The warm water runs down his body, heating his chilled skin, and he thinks of Molly.
Molly, who comforted him- something he would never accept from anyone other than John (not that he had ever been in that state in front of John, as it seemed he was the only one with the ability to make Sherlock that broken, and as long as he was there, Sherlock would survive). But Molly... he had never really thought about the idea of Molly. He had dismissed her and any emotions involving her as foolhardy, and had got on with his life.
She had been in love with him, admired him- and Sherlock had known this. She had shown him kindness, helped him in his time of need, during his desperation to save everyone he cared about, and the grief that was a side effect of saving them.
And she was comforting him through it. Molly was always there, in the background, a silent helper.
Sherlock stayed with Molly while he tracked down every single member of Moriarty's web, got rid of them, took himself one step closer to being able to go back to his old life. John, Mrs Hudson, Lestrade, even Mycroft.
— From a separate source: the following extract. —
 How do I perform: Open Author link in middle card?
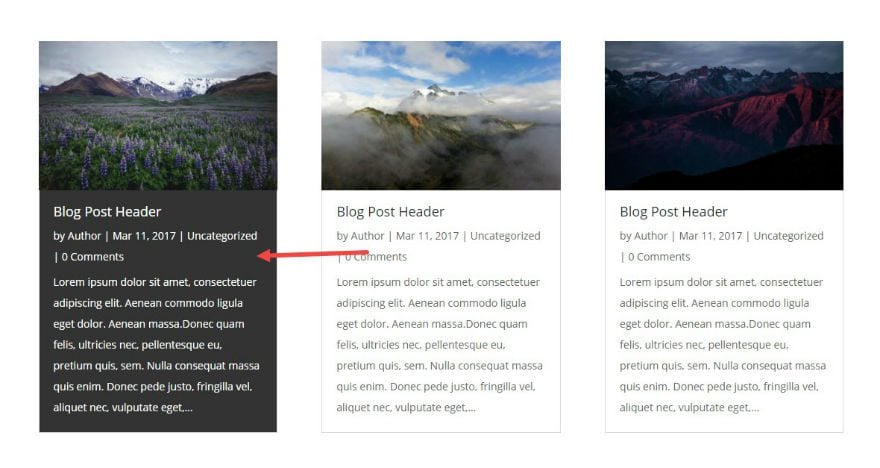(368, 236)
Molly.
Things progressed between them slowly, like a butterfly unfurling it's wings for the first time and taking flight.
Sherlock grieves, and Molly comforts him with tea and gentle words and embraces.
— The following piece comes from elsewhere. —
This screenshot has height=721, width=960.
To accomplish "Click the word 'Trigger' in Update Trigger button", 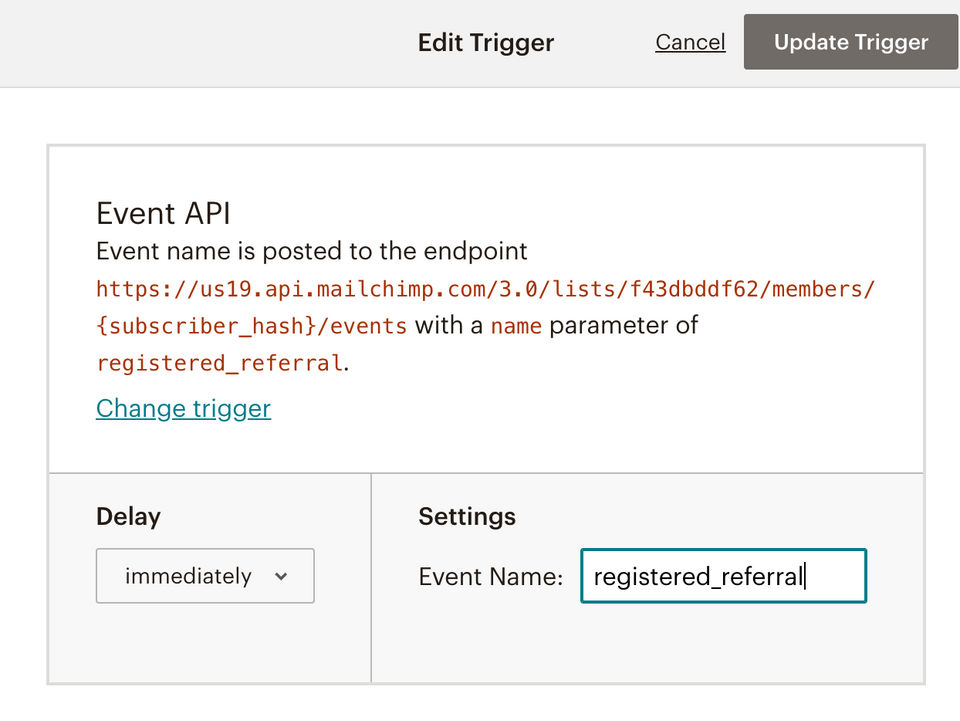I will [890, 42].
One day, when the pain of loss is not so bad, he looks at Molly while she cares for him, and he sees.
He sees all of these things that he had missed, had forgotten, had avoided.
He sees Molly as she is, and he realises he loves her.
He kisses her then, softly. And hesitantly, as if unsure, she begins to kiss him back.
It is the first of what would come to be many kisses, sometimes chaste before rushing out of the door, sometimes more heated.
When they finally fall into bed together, they whisper their love and their secrets between stolen kisses and joint breaths.
After, they lay together in silence broken only by breathing and the wind murmuring outside of the window. Sherlock thinks about the three years he has been away, how he can finally go back to John, to his old life, only this time with Molly by his side, too.
He wonders how John will react, when Sherlock comes back from the dead with no explanation to give other than 'I had to. I had to save you'. He wonders how long it will take to rebuild their friendship.
He knows that it will not be easy, but he knows that he will not be alone.